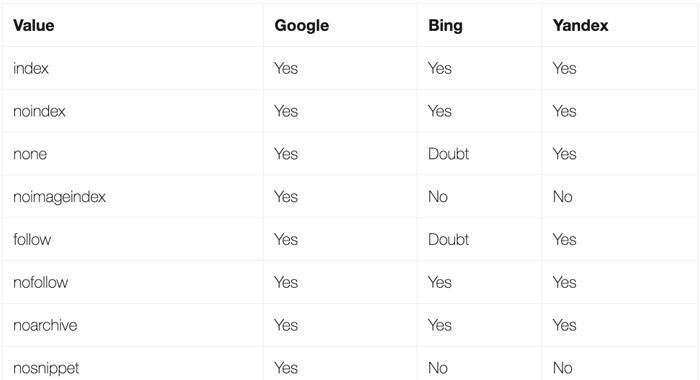Image resolution: width=700 pixels, height=380 pixels.
Task: Click Bing's Doubt cell in none row
Action: tap(448, 154)
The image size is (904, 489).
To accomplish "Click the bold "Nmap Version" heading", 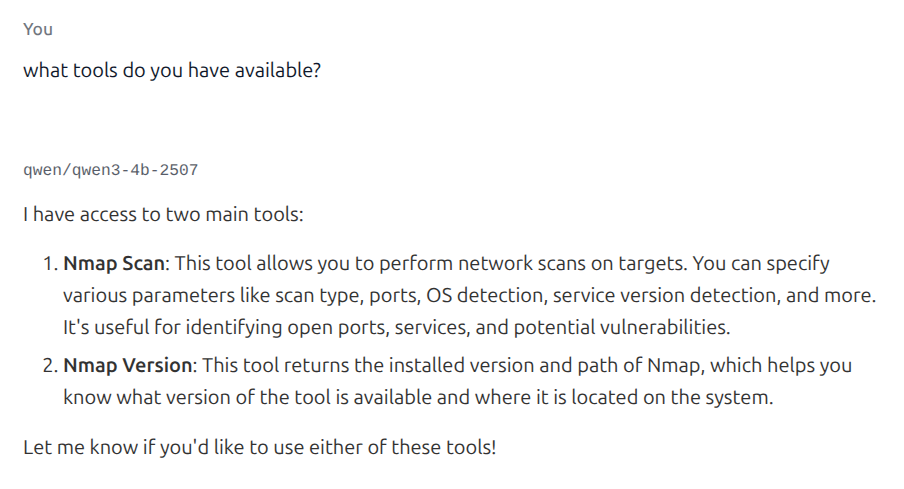I will pos(126,365).
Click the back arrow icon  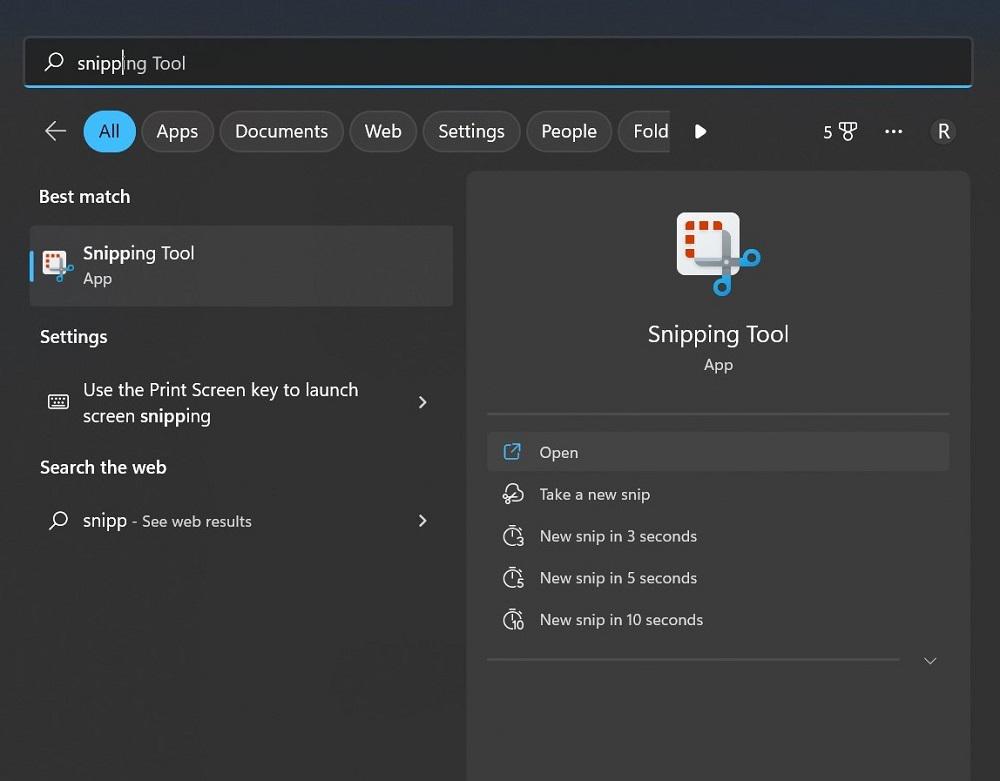point(55,131)
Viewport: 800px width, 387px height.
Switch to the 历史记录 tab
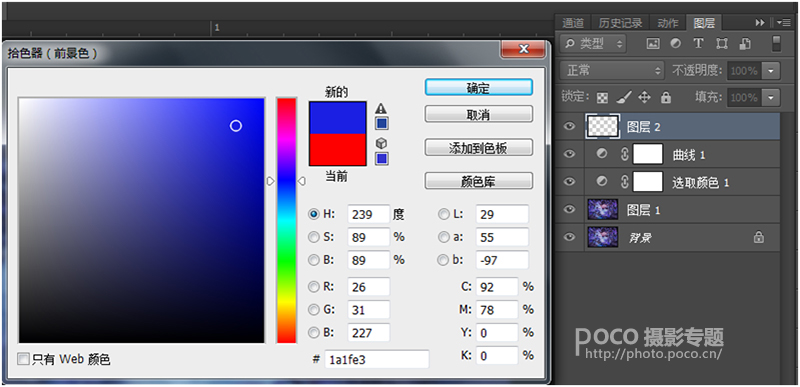620,23
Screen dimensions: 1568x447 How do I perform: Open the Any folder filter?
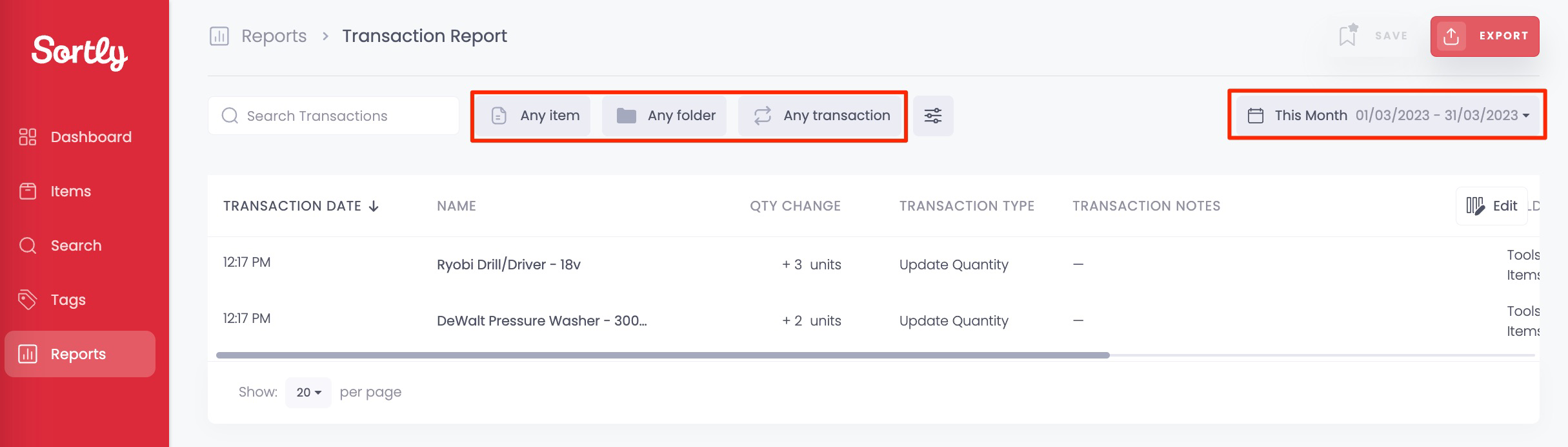click(665, 116)
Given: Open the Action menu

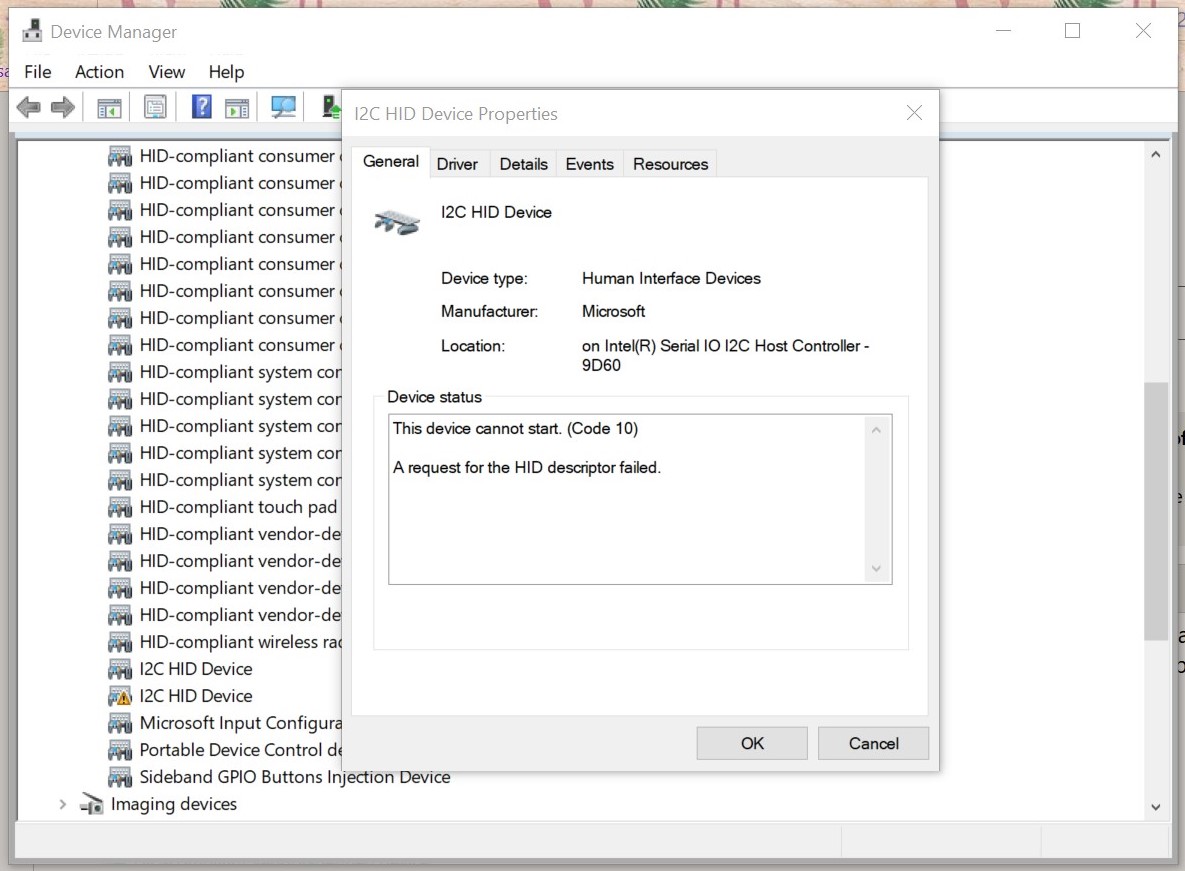Looking at the screenshot, I should click(99, 71).
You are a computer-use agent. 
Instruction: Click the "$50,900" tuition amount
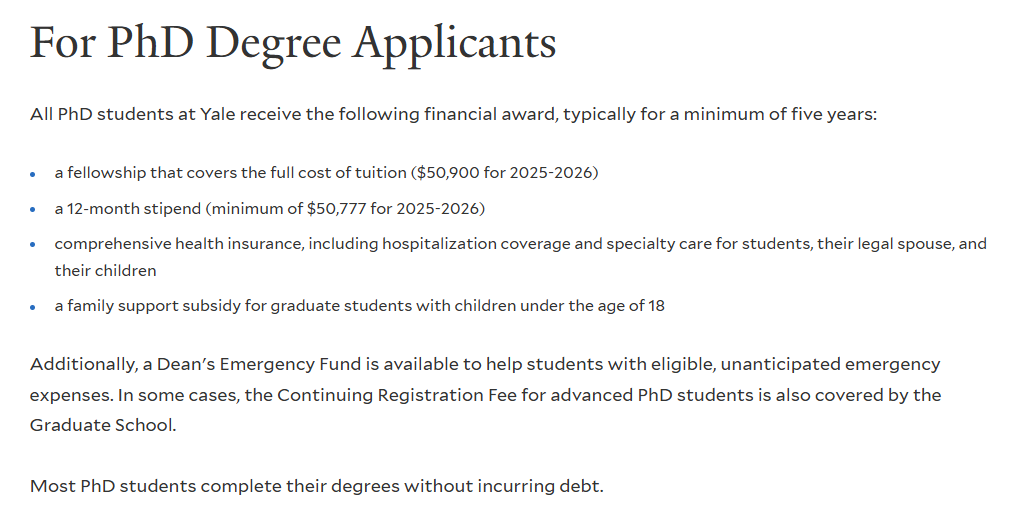click(x=446, y=173)
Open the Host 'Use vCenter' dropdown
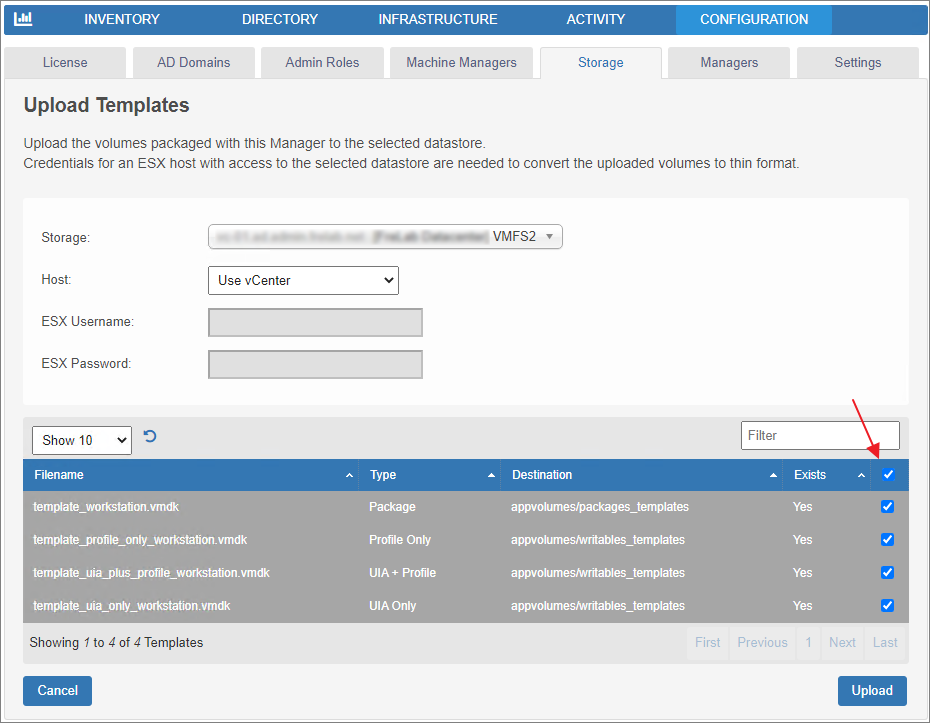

**WHAT YOU SHOULD DO**
Please quote the records above exactly, beginning at the line that contains "You are a computer-use agent." and ending at their last line. Leave the pictures out.

**EXERCISE RESPONSE**
You are a computer-use agent. 
Instruction: Click the "$50,900" tuition amount
click(x=446, y=173)
Open the Host 'Use vCenter' dropdown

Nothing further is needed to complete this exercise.